Jetzt habe er das Gefühl, beim BAZG sei man viel offener gegenüber Inputs von aussen. Jetzt, wo das Projekt in die Details geht, merkt man beim BAZG, dass die Puzzleteile nicht zusammenpassen. Man hat das Know-how intern vielleicht nicht gut genutzt, und jetzt ist das BAZG darauf angewiesen, das Know-how der Wirtschaft abzuholen.»Eberhard erklärt sich die Situation so: «Ich habe das Gefühl, dass es beim BAZG keinen Master-Architekten gibt, der wirklich eine Ahnung hat, was in diesem komplexen System alles drinsteckt. Das dachten wir schon vor vier Jahren: Niemand hat bereichsübergreifend einen Masterplan. Diese Person habe ich nie getroffen.» Es fehle bei der Projektleitung das Fachwissen aus der Praxis, das alle nötigen Aspekte abdeckt.


Spielraum für Vereinfachungen scheint gar nicht vorhanden
In der Branche herrscht jedoch Einigkeit, dass eine teilweise Erneuerung des Systems Sinn macht. Heute verwendet der Zoll ein veraltetes, fehleranfälliges System. E-dec kommt ans Ende seiner Laufzeit. «Es ist wichtig, dass die technische Infrastruktur auf ein aktuelles Level gehoben wird», sagt Eberhard. Viel mehr könne man nicht vereinfachen oder erneuern. Das System Zoll, so beurteilen dies Branchenvertreter aus der Praxis, ist hochraffiniert, es gab immer wieder punktuelle Verbesserungen, pragmatische Lösungen, die eine effiziente Zollabwicklung ermöglichen». Spielraum für Verbesserung scheint also kaum vorhanden. Markus Eberhard erläutert: «Man könnte sich höchstens vorstellen, dass alles durchgehend elektronisch werden soll. Aber das liegt nicht in der Hand des BAZG, sondern am meisten in der des ausländischen Zolls.» In Deutschland, das den Zoll schrittweise modernisiert, sei ein Verzicht auf Papier nicht vorgesehen. Österreich bleibt tendenziell beim Papier, nachdem das Land seine wuchtige Modernisierung des Zolls wegen grosser Schwierigkeiten stark bremsen musste. Auch die Vereinfachungen der Ausfuhr-Formulare dürften kaum umsetzbar sein. «Unter 52 Feldern bei den Formularen geht das nicht. Wenn man hier reduzieren will, müsste man die internationalen Abkommen ändern», erklärt Eberhard.

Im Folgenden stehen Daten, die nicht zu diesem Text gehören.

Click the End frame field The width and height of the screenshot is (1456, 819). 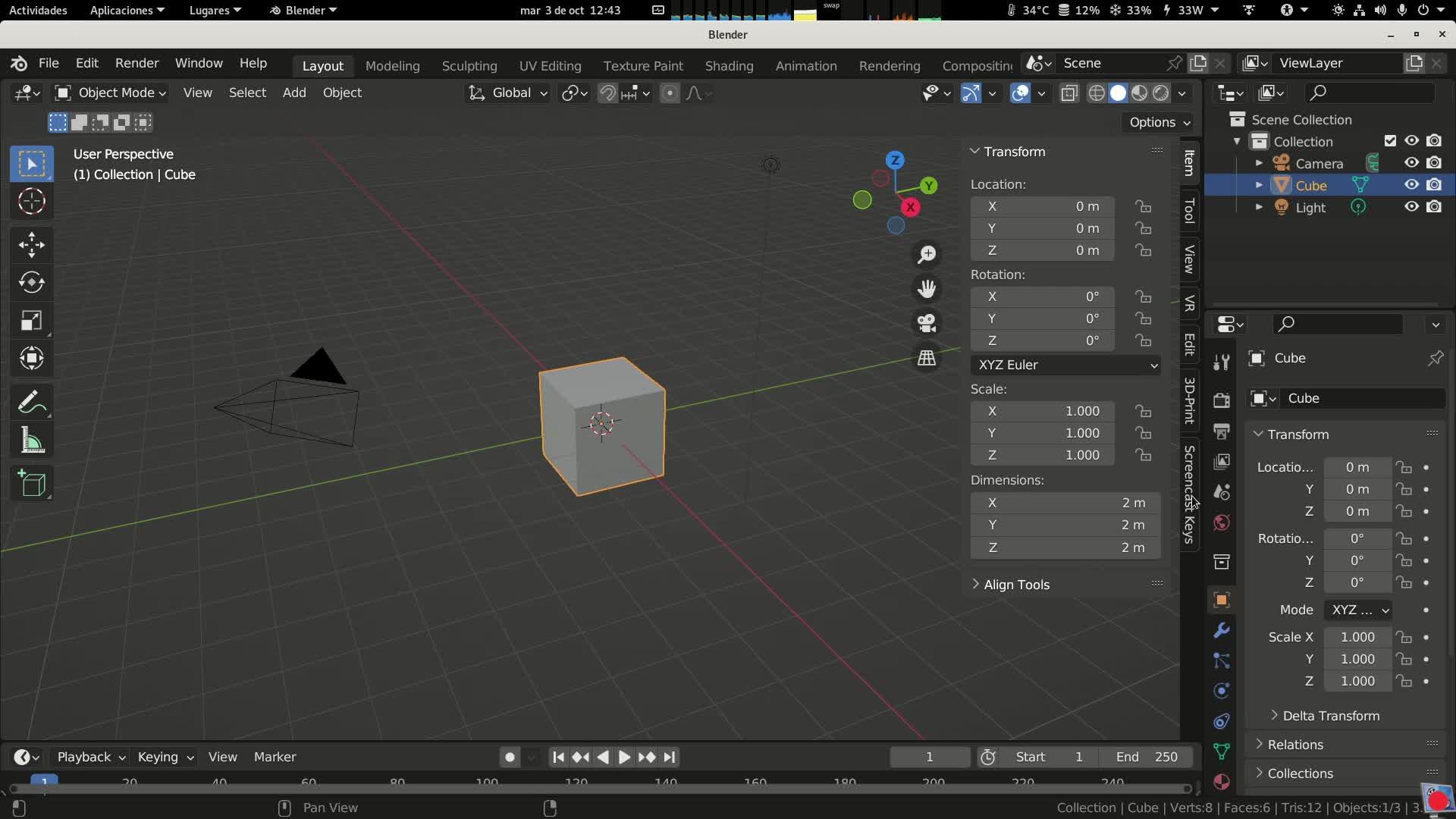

Auch sei die Verlängerung der Frist für Beschwerden mit Rückforderungen von 60 Tagen auf ein Jahr nicht als Vereinfachung zu verstehen. Ein Jahr ist die Frist, die in der EU festgelegt hat.

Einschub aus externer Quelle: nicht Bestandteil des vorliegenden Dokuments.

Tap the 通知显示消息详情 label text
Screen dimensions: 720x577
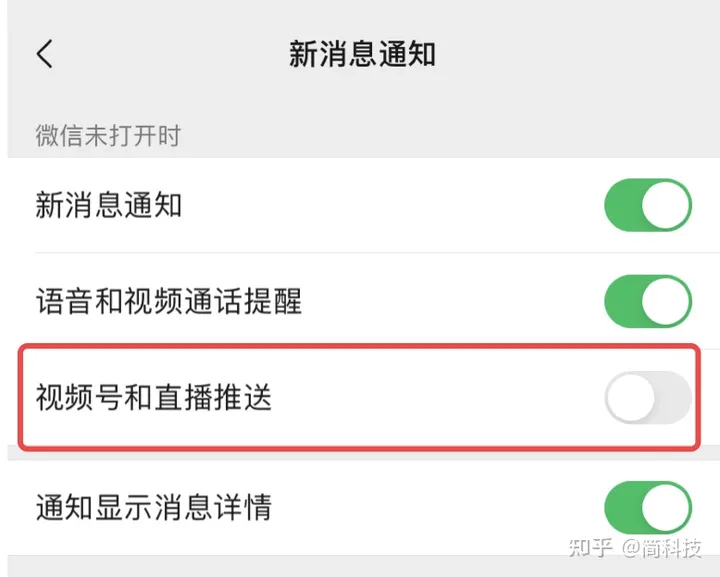pos(154,508)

Die Planbarkeit ist beeinträchtigt

Ein wichtiger Aspekt, der auch im Brief der Wirtschaft betont wird, ist der Zeitplan und gewisse Vorlaufzeiten. Das NCTS, von der EU zwingend vorgegeben, muss in Passar integriert werden. Das BAZG hatte ursprünglich geplant, dass Passar (Einführung Juni 2023 gemäss BAZG) auf einem Schlag ohne Übergangszeit die jetzigen Systeme ersetzt, musste aber zweimal zurückbuchstabieren, sowohl bei der Einfuhr der Waren als auch bei der Ausfuhr. NCTS wird Ende November 2023 beendet, E-dec sogar im Juni 2024. Die Wirtschaftsvertreter verlangen ein Jahr Zeit ab Einführung von Passar, um planen zu können, die Prozesse und Schnittstellen anzupassen, Tests mit exportierenden Firmen zu machen und Kinderkrankheiten zu erkennen und auszumerzen. Insbesondere für die Spediteure ist die Planbarkeit sehr beeinträchtigt.

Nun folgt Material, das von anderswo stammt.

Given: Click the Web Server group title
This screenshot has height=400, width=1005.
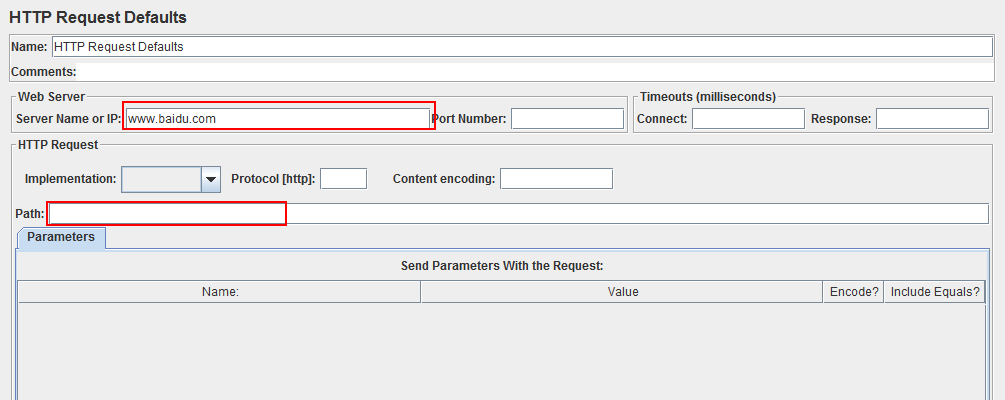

Softwareentwicklung soll im September starten
Derweil haben die Softwarefirmen wie FineSolutions dieser Tage im September begonnen, die Zollabwicklungs-Software zu programmieren – sofern das BAZG sein Versprechen gehalten hat, bis Ende August die nötigen Spezifikationen zu liefern. Die Software ist mit dem Zollverfahren eng verknüpft. Spezialisten aus beiden Gebieten müssen bei der Entwicklung der Software eng zusammenarbeiten – eine Voraussetzung, die das BAZG erst sehr spät geschaffen hat, lautet die Kritik aus der Branche. Ausserdem habe das BAZG die Spezifikationen seit Winter nur tröpfchenweise geliefert. So konnte die Programmierarbeit nicht beginnen: «Wir können nicht anfangen, bevor wir etwa 95 Prozent der Informationen haben», erklärt Eberhard. «Wer entwickelt denn Software anhand halb leerer Spezifikationen? Das machen blutige Anfänger. Und das sind wir wirklich nicht mehr.»